November 7, 2012 | 48
It comes as no surprise to anyone who reads my blog regularly, follows my Twitter or Facebook feeds, or has talked with me in person lately that I’m pleased to see that Proposition 37 has failed to pass in California. I firmly believe that passing this legislation—as it was proposed—would have been a mistake.
The rallying cry for supporters of this proposition has been “The Right To Know.” It sounds so simple: why shouldn’t people know if their food is genetically modified? What does Monsanto have to hide? But couching the issue in terms of knowledge assumes one thing: that labeling will be in any way informative. In the case of Prop 37, it simply wouldn’t have been. Michael Eisen put it perfectly:
This language reflects the belief of its backers that GMOs are intrinsically bad and deserve to be labeled – and avoided – en masse, no matter what modification they contain or towards what end they were produced. This is not a quest for knowledge – it is a an attempt to reify ignorance.
The simple fact is that there is no evidence that GMOs, as a blanket group, are dangerous. There’s a simple reason for this: not all GMOs are the same. Every plant created with genetic technology contains a different modification. More to the point, if the goal is to know more about what’s in your food, a generic GMO label won’t tell you. Adding Bt toxin to corn is different than adding Vitamin A to rice or vaccines to potatoes or heart-protective peptides to tomatoes. If Prop 37 was really about informed decisions, it would have sought accurate labeling of different types of GMOs so consumers can choose to avoid those that they disapprove of or are worried about. Instead, anti-GMO activists put forward a sloppily written mandate in a attempt to discredit all genetic engineering as a single entity. The legislation was considered so poorly worded that most Californian newspapers rallied against it, with the LA Times calling Prop 37 “problematic on a number of levels”.
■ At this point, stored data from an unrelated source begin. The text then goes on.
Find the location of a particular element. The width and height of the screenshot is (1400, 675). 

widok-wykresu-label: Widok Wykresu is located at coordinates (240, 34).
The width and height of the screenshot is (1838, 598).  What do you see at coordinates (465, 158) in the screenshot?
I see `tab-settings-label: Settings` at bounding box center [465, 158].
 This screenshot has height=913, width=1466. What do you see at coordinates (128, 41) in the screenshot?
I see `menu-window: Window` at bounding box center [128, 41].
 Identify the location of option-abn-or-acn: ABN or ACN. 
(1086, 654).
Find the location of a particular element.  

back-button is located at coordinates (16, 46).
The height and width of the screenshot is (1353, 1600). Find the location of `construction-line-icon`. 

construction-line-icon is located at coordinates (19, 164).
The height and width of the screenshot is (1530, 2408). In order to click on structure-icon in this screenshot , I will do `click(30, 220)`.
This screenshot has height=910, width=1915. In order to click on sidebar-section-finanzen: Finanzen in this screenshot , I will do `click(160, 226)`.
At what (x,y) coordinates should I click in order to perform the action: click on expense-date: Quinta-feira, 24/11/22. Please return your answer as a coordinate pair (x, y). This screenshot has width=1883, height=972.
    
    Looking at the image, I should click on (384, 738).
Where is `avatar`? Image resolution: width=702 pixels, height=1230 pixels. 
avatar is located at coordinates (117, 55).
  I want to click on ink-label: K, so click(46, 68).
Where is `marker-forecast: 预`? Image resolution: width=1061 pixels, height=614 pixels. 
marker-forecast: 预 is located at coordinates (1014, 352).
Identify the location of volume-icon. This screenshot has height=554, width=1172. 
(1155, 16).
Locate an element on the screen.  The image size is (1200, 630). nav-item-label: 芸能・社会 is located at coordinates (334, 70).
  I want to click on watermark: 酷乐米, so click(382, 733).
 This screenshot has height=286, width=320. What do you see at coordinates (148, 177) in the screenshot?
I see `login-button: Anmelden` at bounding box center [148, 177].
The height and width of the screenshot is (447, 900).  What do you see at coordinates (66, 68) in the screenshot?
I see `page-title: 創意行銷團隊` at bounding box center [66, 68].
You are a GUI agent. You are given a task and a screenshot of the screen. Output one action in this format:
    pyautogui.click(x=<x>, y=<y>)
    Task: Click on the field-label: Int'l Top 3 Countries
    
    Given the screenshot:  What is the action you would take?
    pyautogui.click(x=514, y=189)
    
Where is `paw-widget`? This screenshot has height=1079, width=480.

By all means, boycott Monsanto, or any food containing their products. Despite rumors to the contrary, I do not support Monsanto in any way (nor do they, in any way, support me). Like many big companies, I think they have had shady business practices at times and are more concerned with their own bottom line than the good of the people or the environment. I’ve already come out strong against RoundUp Ready crops. But my lack of love for Monsanto doesn’t tarnish the fact that GMOs have the potential to dramatically benefit people across the world by providing balanced nutrition and enhancing production in struggling areas. GMOs aren’t inherently evil, and they have the potential to address many of the very real concerns about our current and future food supply.
There’s also another reason that GMOs aren’t considered dangerous: decades of scientific research support their safety. As Pamela Ronald, a UC-Davis plant geneticist, phrased it last year in Scientific American: “There is broad scientiﬁc consensus that genetically engineered crops currently on the market are safe to eat. After 14 years of cultivation and a cumulative total of 2 billion acres planted, no adverse health or environmental effects have resulted from commercialization of genetically engineered crops.” Or, as Ingo Potrykus, career plant scientist, put it in a review article for the Journal of Plant Biochemistry and Biotechnology, “GE-technology has an unprecedented safety record and it is far more precise and predictable than any other “traditional” and unregulated breeding technology.”
And, despite the call to arms against GMOs on environmental grounds, a 20 year study published in Nature found that some GM crops can actually improve biodiversity. Because Bt crops reduce pesticide spraying, scientists saw increases in populations of ladybugs, lacewings and spiders. Even more impressive, these benefits weren’t just seen in Bt fields—these upsides spread to the fields near them. And it’s just one of many studies refuting the ecological argument against GMOs.
Based on the growing body of scientific literature, numerous scientists and scientific organizations have come out in defense of genetic engineering technologies and against labeling initiatives like Proposition 37, including the American Association for the Advancement of Science (AAAS), the American Medical Association, the National Academy of Sciences and the World Health Organization. The AAAS statement put it succinctly: “Legally mandating such a label can only serve to mislead and falsely alarm consumers.”
The proponents of Prop 37 sought to use rhetoric and language to sway against science. They used the word “right” to smother dissent—after all, how can anyone debate against someone’s “rights”? They tried to capitalize on people’s lack of knowledge of the science of genetic engineering to push their own political agenda. Instead of stimulating discussion and understanding of genetically modified foods, they sought to guilt or scare people into making rash decisions. So yes, I’m happy to see that they have failed. Californians have stood in defense of science, and should be applauded for it.